YOUR TASK: Can you edit the lines from the one containing "The height and width of the screenshot is (902, 1316)." through the end of the records, both included, so that "arrow" becomes "caret" and nothing else changes? Give those lines back without the pictures.

Source records:
--- start ---

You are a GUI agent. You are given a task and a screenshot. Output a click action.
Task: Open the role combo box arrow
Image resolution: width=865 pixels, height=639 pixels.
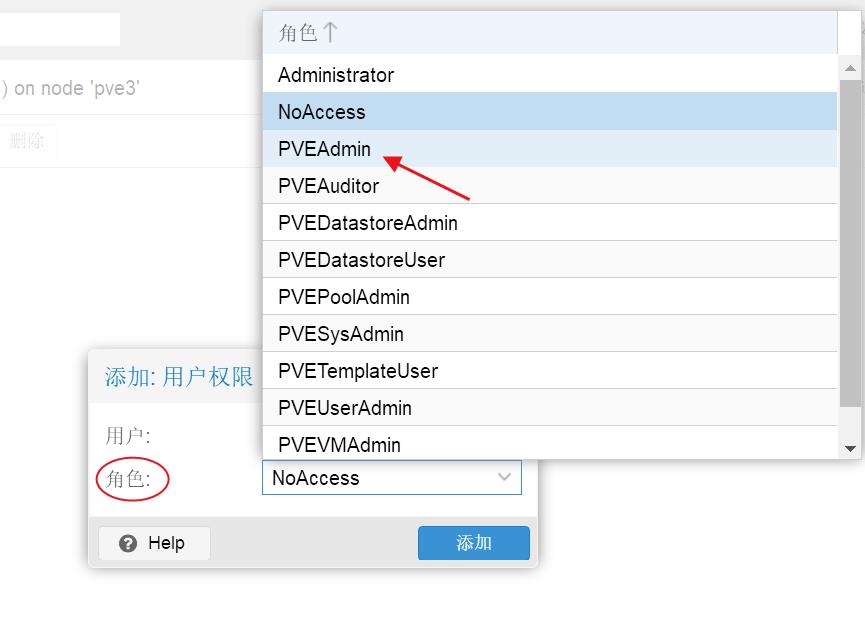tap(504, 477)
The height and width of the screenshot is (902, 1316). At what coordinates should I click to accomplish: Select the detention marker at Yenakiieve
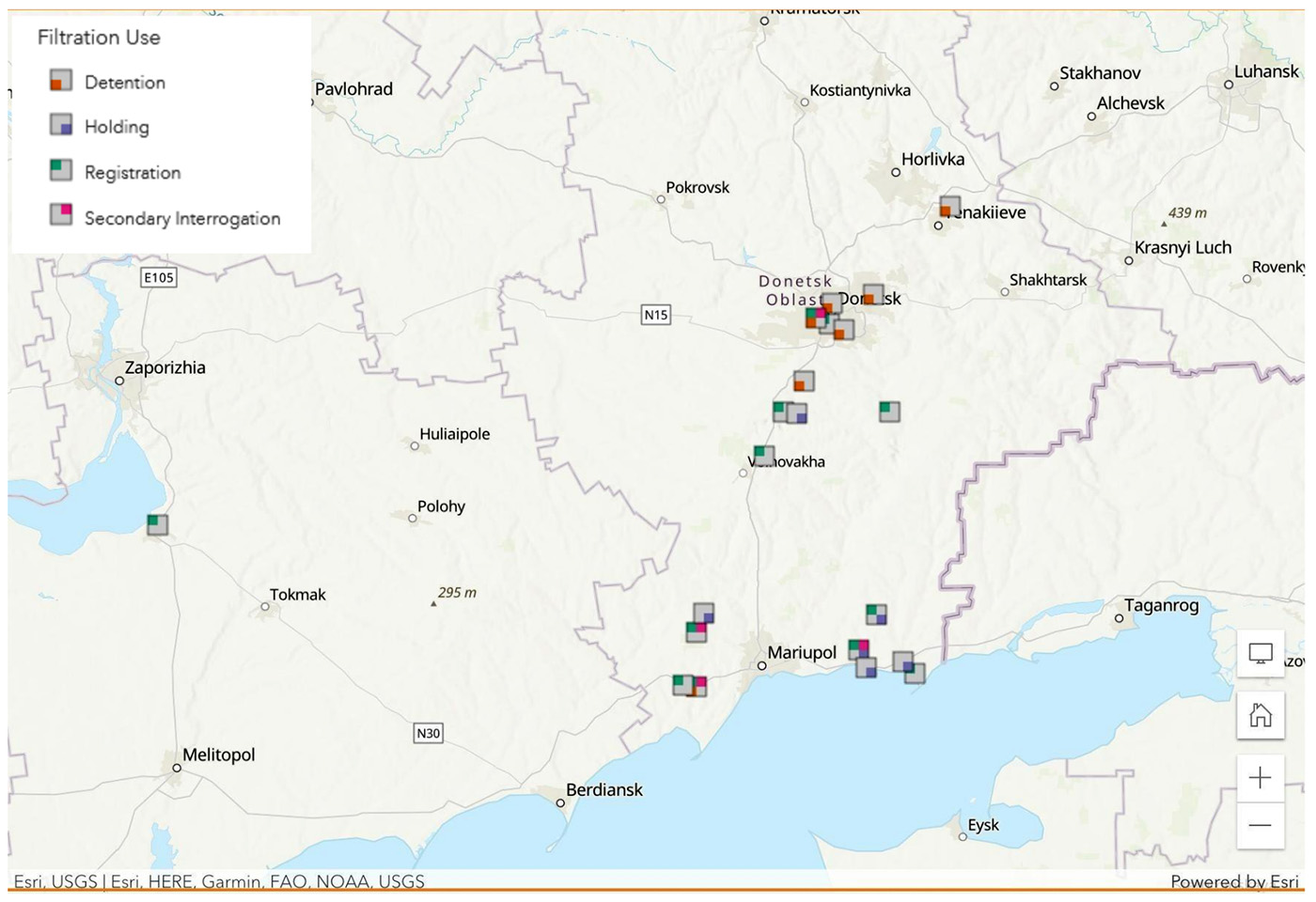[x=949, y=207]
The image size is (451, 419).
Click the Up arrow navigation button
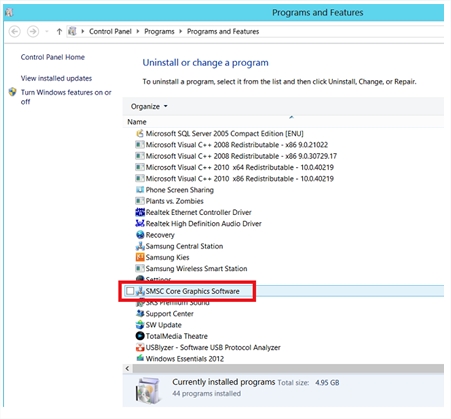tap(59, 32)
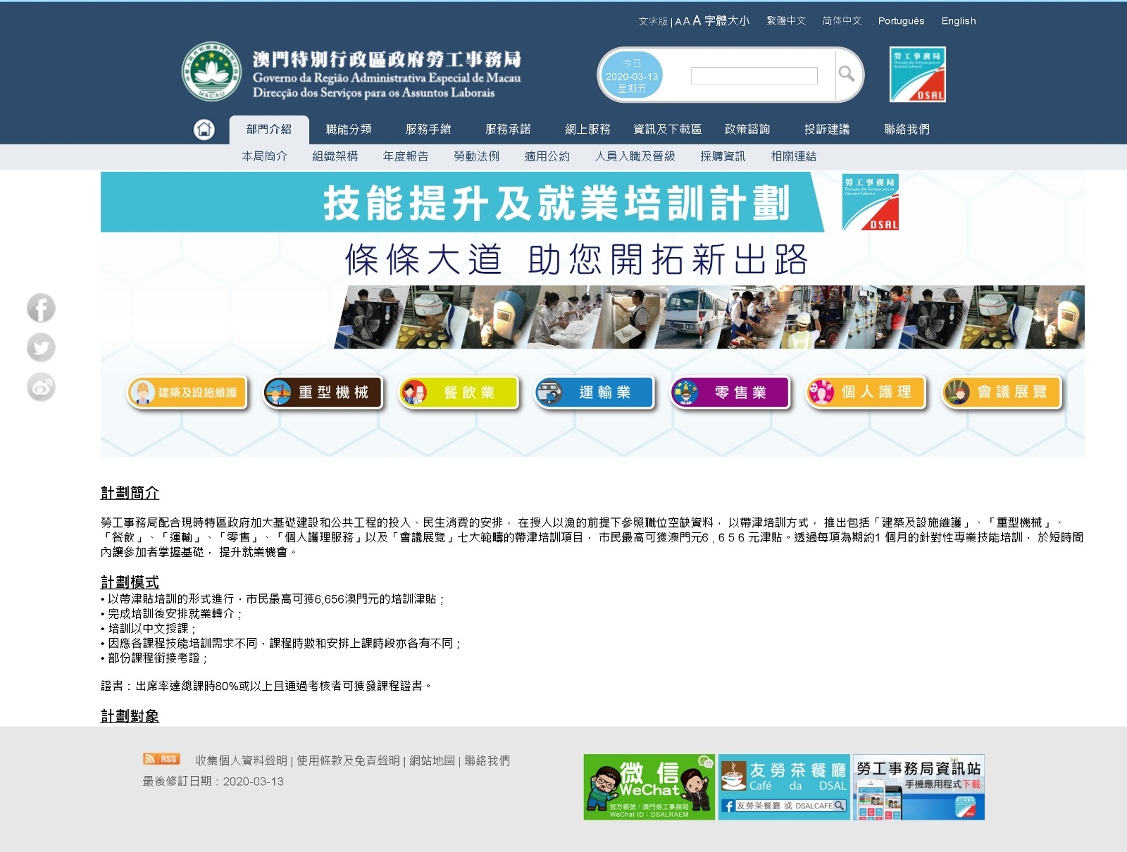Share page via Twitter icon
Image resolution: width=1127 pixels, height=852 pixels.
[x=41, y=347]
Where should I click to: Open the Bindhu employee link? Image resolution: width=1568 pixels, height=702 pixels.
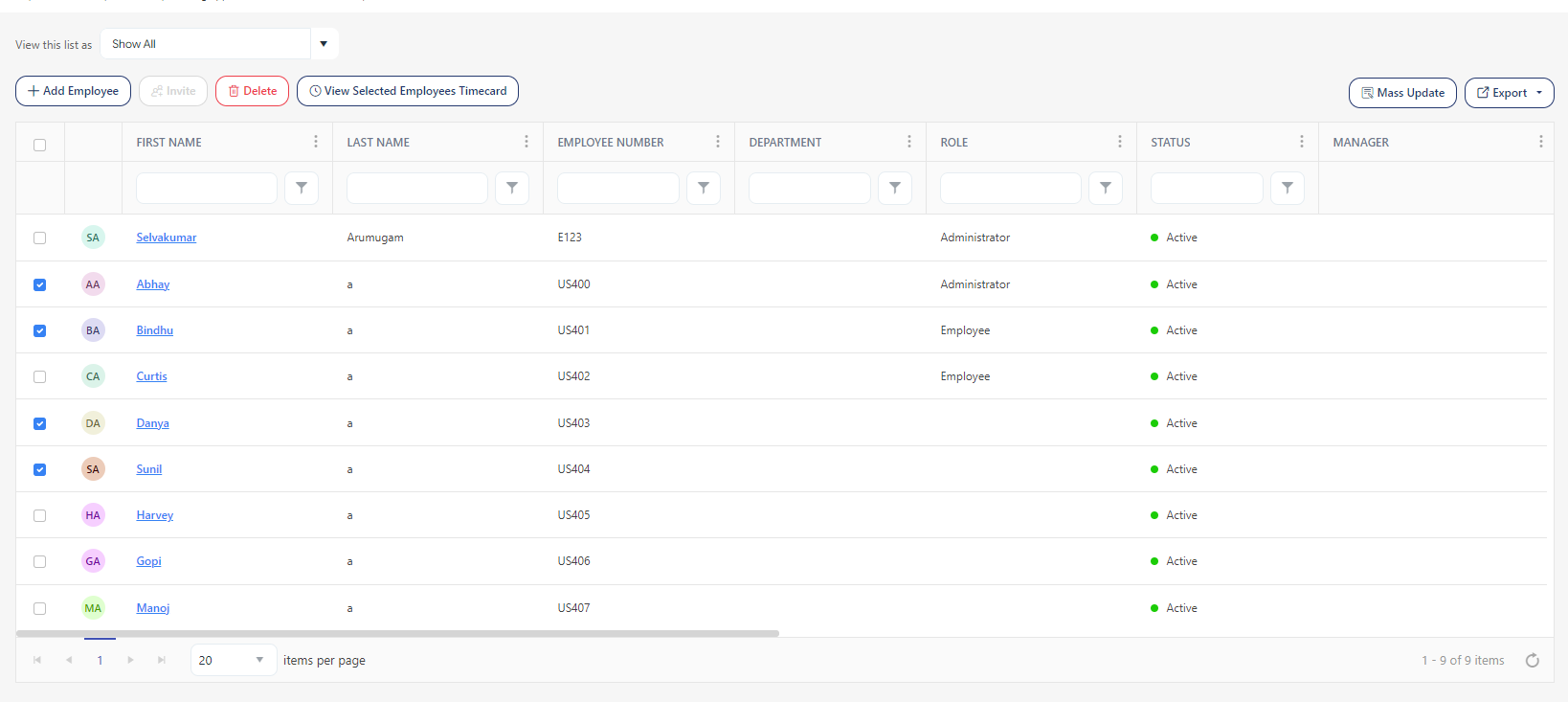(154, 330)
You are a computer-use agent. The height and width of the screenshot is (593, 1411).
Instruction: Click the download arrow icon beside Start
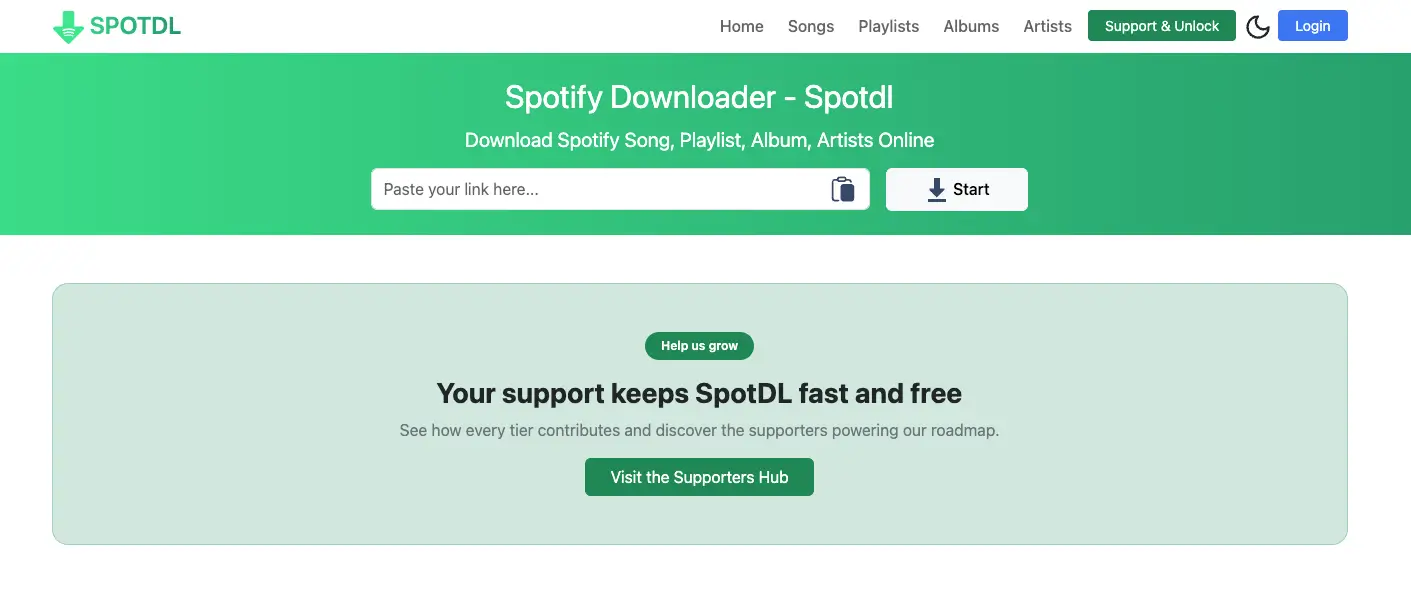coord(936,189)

--- end ---

WRITTEN SOLUTION:
The height and width of the screenshot is (902, 1316). At what coordinates should I click to accomplish: Select the detention marker at Yenakiieve
[x=949, y=207]
The image size is (451, 419).
Click the Up caret navigation button
tap(59, 32)
Share page via Twitter icon
Image resolution: width=1127 pixels, height=852 pixels.
[x=41, y=347]
Where should I click to: Open the Bindhu employee link? Image resolution: width=1568 pixels, height=702 pixels.
(154, 330)
You are a computer-use agent. The height and width of the screenshot is (593, 1411).
Instruction: Click the download caret icon beside Start
coord(936,189)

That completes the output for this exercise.